Working data:
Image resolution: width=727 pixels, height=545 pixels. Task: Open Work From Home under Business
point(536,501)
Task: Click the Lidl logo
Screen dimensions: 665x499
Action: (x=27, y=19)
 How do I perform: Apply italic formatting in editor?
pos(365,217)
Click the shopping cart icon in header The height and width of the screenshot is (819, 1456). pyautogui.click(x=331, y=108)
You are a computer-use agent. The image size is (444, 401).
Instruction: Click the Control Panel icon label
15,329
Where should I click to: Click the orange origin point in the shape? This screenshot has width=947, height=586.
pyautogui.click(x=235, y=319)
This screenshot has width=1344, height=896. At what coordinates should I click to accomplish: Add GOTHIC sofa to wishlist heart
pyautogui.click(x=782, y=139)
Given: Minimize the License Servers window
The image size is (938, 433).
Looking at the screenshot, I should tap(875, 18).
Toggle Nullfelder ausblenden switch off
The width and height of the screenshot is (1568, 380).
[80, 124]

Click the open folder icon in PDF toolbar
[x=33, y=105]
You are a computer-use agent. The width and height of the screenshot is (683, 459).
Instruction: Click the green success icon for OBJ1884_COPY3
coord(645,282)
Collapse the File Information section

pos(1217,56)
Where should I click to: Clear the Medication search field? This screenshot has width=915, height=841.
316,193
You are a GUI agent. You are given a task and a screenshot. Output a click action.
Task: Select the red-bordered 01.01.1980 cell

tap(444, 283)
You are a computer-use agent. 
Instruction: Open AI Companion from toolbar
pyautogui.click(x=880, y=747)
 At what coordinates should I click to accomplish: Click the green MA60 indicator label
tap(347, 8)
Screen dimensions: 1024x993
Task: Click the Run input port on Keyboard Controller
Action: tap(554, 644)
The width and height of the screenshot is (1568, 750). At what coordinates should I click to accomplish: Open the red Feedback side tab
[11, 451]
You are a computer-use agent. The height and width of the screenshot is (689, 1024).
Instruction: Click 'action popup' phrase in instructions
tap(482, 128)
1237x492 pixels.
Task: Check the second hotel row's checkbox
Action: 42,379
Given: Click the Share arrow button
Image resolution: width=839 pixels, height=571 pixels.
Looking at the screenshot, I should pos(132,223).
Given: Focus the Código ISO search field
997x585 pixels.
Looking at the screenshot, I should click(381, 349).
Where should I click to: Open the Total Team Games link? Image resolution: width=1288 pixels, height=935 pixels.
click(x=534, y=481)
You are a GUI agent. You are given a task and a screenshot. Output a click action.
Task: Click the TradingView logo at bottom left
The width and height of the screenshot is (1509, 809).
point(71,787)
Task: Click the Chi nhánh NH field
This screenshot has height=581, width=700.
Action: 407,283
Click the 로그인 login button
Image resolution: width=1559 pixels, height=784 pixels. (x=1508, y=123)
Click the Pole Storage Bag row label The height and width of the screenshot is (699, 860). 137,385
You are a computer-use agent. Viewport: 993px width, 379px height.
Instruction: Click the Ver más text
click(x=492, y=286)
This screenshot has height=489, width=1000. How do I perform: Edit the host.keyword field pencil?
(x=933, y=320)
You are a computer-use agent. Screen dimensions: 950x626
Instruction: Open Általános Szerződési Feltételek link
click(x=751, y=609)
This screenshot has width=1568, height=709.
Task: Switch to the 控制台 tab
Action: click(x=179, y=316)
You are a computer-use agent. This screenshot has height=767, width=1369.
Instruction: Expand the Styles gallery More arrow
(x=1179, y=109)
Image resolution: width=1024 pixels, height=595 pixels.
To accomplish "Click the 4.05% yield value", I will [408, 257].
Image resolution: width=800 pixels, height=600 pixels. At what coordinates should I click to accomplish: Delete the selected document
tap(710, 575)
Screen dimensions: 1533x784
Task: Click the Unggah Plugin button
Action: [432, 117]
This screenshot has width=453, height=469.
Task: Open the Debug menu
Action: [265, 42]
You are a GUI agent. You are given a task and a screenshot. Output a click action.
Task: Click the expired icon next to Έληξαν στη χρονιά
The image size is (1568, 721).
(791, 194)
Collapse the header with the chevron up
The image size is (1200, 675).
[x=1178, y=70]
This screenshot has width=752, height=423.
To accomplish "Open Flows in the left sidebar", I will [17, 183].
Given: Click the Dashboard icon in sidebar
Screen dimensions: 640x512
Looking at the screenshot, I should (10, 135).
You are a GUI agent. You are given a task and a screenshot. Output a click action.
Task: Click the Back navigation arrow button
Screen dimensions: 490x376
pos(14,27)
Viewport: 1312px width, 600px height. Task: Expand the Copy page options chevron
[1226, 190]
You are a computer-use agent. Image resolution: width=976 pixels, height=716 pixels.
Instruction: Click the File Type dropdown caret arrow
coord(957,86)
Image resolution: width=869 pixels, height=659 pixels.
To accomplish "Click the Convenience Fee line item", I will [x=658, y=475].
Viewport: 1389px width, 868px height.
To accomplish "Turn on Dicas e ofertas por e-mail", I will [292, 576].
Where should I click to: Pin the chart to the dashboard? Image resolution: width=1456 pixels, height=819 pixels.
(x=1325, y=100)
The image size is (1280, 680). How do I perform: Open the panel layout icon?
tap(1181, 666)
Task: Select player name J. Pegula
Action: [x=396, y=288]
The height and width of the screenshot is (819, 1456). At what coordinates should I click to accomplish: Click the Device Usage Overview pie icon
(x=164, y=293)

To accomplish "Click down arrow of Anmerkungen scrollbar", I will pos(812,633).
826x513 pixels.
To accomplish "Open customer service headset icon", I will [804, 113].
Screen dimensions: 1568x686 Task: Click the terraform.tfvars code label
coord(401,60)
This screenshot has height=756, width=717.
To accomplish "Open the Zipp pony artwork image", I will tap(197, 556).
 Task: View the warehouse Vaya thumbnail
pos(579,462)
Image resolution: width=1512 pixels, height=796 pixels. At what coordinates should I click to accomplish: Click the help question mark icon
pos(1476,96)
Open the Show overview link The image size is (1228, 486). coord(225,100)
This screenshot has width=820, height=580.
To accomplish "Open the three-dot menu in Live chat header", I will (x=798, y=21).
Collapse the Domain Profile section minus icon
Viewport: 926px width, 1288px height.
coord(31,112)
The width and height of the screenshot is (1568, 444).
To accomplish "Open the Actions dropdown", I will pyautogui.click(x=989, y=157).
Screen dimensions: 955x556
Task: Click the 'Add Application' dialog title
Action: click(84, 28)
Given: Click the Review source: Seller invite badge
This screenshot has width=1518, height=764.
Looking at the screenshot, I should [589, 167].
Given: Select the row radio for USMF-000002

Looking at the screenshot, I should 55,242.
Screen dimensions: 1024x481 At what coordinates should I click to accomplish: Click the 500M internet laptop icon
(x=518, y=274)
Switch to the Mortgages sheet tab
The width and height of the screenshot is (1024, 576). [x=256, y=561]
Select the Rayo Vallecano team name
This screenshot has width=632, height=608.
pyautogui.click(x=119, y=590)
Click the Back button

How to complete this task: All the records above need to be printed exactly.

Solution for this problem:
Image resolution: width=727 pixels, height=545 pixels. Task: Open Work From Home under Business
point(536,501)
Task: Click the Lidl logo
Screen dimensions: 665x499
Action: (x=27, y=19)
 How do I perform: Apply italic formatting in editor?
pos(365,217)
Click the shopping cart icon in header The height and width of the screenshot is (819, 1456). pyautogui.click(x=331, y=108)
You are a computer-use agent. The image size is (444, 401).
Instruction: Click the Control Panel icon label
15,329
Where should I click to: Click the orange origin point in the shape? This screenshot has width=947, height=586.
pyautogui.click(x=235, y=319)
This screenshot has width=1344, height=896. At what coordinates should I click to accomplish: Add GOTHIC sofa to wishlist heart
pyautogui.click(x=782, y=139)
Given: Minimize the License Servers window
The image size is (938, 433).
Looking at the screenshot, I should tap(875, 18).
Toggle Nullfelder ausblenden switch off
The width and height of the screenshot is (1568, 380).
[80, 124]

Click the open folder icon in PDF toolbar
[x=33, y=105]
You are a computer-use agent. The width and height of the screenshot is (683, 459).
Instruction: Click the green success icon for OBJ1884_COPY3
coord(645,282)
Collapse the File Information section

pos(1217,56)
Where should I click to: Clear the Medication search field? This screenshot has width=915, height=841.
316,193
You are a GUI agent. You are given a task and a screenshot. Output a click action.
Task: Select the red-bordered 01.01.1980 cell

tap(444, 283)
You are a computer-use agent. 
Instruction: Open AI Companion from toolbar
pyautogui.click(x=880, y=747)
 At what coordinates should I click to accomplish: Click the green MA60 indicator label
tap(347, 8)
Screen dimensions: 1024x993
Task: Click the Run input port on Keyboard Controller
Action: tap(554, 644)
The width and height of the screenshot is (1568, 750). At what coordinates should I click to accomplish: Open the red Feedback side tab
[11, 451]
You are a computer-use agent. The height and width of the screenshot is (689, 1024).
Instruction: Click 'action popup' phrase in instructions
tap(482, 128)
1237x492 pixels.
Task: Check the second hotel row's checkbox
Action: 42,379
Given: Click the Share arrow button
Image resolution: width=839 pixels, height=571 pixels.
Looking at the screenshot, I should pos(132,223).
Given: Focus the Código ISO search field
997x585 pixels.
Looking at the screenshot, I should click(381, 349).
Where should I click to: Open the Total Team Games link? Image resolution: width=1288 pixels, height=935 pixels.
click(x=534, y=481)
You are a GUI agent. You are given a task and a screenshot. Output a click action.
Task: Click the TradingView logo at bottom left
The width and height of the screenshot is (1509, 809).
point(71,787)
Task: Click the Chi nhánh NH field
This screenshot has height=581, width=700.
Action: 407,283
Click the 로그인 login button
Image resolution: width=1559 pixels, height=784 pixels. (x=1508, y=123)
Click the Pole Storage Bag row label The height and width of the screenshot is (699, 860). 137,385
You are a computer-use agent. Viewport: 993px width, 379px height.
Instruction: Click the Ver más text
click(x=492, y=286)
This screenshot has height=489, width=1000. How do I perform: Edit the host.keyword field pencil?
(x=933, y=320)
You are a computer-use agent. Screen dimensions: 950x626
Instruction: Open Általános Szerződési Feltételek link
click(x=751, y=609)
This screenshot has width=1568, height=709.
Task: Switch to the 控制台 tab
Action: click(x=179, y=316)
You are a computer-use agent. This screenshot has height=767, width=1369.
Instruction: Expand the Styles gallery More arrow
(x=1179, y=109)
Image resolution: width=1024 pixels, height=595 pixels.
To accomplish "Click the 4.05% yield value", I will [408, 257].
Image resolution: width=800 pixels, height=600 pixels. At what coordinates should I click to accomplish: Delete the selected document
tap(710, 575)
Screen dimensions: 1533x784
Task: Click the Unggah Plugin button
Action: [432, 117]
This screenshot has width=453, height=469.
Task: Open the Debug menu
Action: [265, 42]
You are a GUI agent. You are given a task and a screenshot. Output a click action.
Task: Click the expired icon next to Έληξαν στη χρονιά
The image size is (1568, 721).
(791, 194)
Collapse the header with the chevron up
The image size is (1200, 675).
[x=1178, y=70]
This screenshot has width=752, height=423.
To accomplish "Open Flows in the left sidebar", I will [17, 183].
Given: Click the Dashboard icon in sidebar
Screen dimensions: 640x512
Looking at the screenshot, I should (10, 135).
You are a GUI agent. You are given a task and a screenshot. Output a click action.
Task: Click the Back navigation arrow button
Screen dimensions: 490x376
pos(14,27)
Viewport: 1312px width, 600px height. Task: Expand the Copy page options chevron
[1226, 190]
You are a computer-use agent. Image resolution: width=976 pixels, height=716 pixels.
Instruction: Click the File Type dropdown caret arrow
coord(957,86)
Image resolution: width=869 pixels, height=659 pixels.
To accomplish "Click the Convenience Fee line item", I will [x=658, y=475].
Viewport: 1389px width, 868px height.
To accomplish "Turn on Dicas e ofertas por e-mail", I will [292, 576].
Where should I click to: Pin the chart to the dashboard? Image resolution: width=1456 pixels, height=819 pixels.
(x=1325, y=100)
The image size is (1280, 680). How do I perform: Open the panel layout icon?
tap(1181, 666)
Task: Select player name J. Pegula
Action: [x=396, y=288]
The height and width of the screenshot is (819, 1456). At what coordinates should I click to accomplish: Click the Device Usage Overview pie icon
(x=164, y=293)

To accomplish "Click down arrow of Anmerkungen scrollbar", I will pos(812,633).
826x513 pixels.
To accomplish "Open customer service headset icon", I will [804, 113].
Screen dimensions: 1568x686 Task: Click the terraform.tfvars code label
coord(401,60)
This screenshot has height=756, width=717.
To accomplish "Open the Zipp pony artwork image", I will tap(197, 556).
 Task: View the warehouse Vaya thumbnail
pos(579,462)
Image resolution: width=1512 pixels, height=796 pixels. At what coordinates should I click to accomplish: Click the help question mark icon
pos(1476,96)
Open the Show overview link The image size is (1228, 486). coord(225,100)
This screenshot has width=820, height=580.
To accomplish "Open the three-dot menu in Live chat header", I will (x=798, y=21).
Collapse the Domain Profile section minus icon
Viewport: 926px width, 1288px height.
coord(31,112)
The width and height of the screenshot is (1568, 444).
To accomplish "Open the Actions dropdown", I will pyautogui.click(x=989, y=157).
Screen dimensions: 955x556
Task: Click the 'Add Application' dialog title
Action: click(84, 28)
Given: Click the Review source: Seller invite badge
This screenshot has width=1518, height=764.
Looking at the screenshot, I should [589, 167].
Given: Select the row radio for USMF-000002

Looking at the screenshot, I should 55,242.
Screen dimensions: 1024x481 At what coordinates should I click to accomplish: Click the 500M internet laptop icon
(x=518, y=274)
Switch to the Mortgages sheet tab
The width and height of the screenshot is (1024, 576). [x=256, y=561]
Select the Rayo Vallecano team name
This screenshot has width=632, height=608.
pyautogui.click(x=119, y=590)
Click the Back button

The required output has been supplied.